Assignment
Retype exactly the lines from the one holding "Follow the Shop Wildflower link" through the final line of the data, both included.

(Collected data)
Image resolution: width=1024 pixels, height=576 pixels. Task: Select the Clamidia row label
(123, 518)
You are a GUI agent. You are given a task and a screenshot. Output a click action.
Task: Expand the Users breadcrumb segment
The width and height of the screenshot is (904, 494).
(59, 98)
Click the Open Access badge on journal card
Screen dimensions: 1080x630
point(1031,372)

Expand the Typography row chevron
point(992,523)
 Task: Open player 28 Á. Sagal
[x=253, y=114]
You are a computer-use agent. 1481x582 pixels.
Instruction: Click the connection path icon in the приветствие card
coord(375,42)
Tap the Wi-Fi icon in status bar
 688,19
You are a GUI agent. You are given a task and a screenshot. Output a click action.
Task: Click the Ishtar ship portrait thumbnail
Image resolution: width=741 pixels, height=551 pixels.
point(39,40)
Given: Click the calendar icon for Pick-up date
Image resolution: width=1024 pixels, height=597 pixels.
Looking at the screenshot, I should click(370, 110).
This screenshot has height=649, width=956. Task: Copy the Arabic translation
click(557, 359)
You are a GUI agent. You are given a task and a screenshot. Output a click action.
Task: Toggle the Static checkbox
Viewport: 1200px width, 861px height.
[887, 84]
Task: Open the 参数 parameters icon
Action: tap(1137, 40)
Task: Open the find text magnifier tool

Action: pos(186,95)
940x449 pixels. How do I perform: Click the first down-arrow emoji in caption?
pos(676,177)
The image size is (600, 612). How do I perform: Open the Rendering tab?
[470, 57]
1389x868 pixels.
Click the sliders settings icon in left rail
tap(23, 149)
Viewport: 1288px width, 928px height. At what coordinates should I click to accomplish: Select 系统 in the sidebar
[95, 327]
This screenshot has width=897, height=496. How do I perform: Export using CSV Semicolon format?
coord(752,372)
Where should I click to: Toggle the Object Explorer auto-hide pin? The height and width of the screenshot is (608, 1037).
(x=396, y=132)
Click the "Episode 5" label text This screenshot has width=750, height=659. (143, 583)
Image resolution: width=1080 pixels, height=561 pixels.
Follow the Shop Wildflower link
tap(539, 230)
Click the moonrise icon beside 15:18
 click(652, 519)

Task answer
Follow the Shop Wildflower link
tap(539, 230)
Click the moonrise icon beside 15:18
 click(652, 519)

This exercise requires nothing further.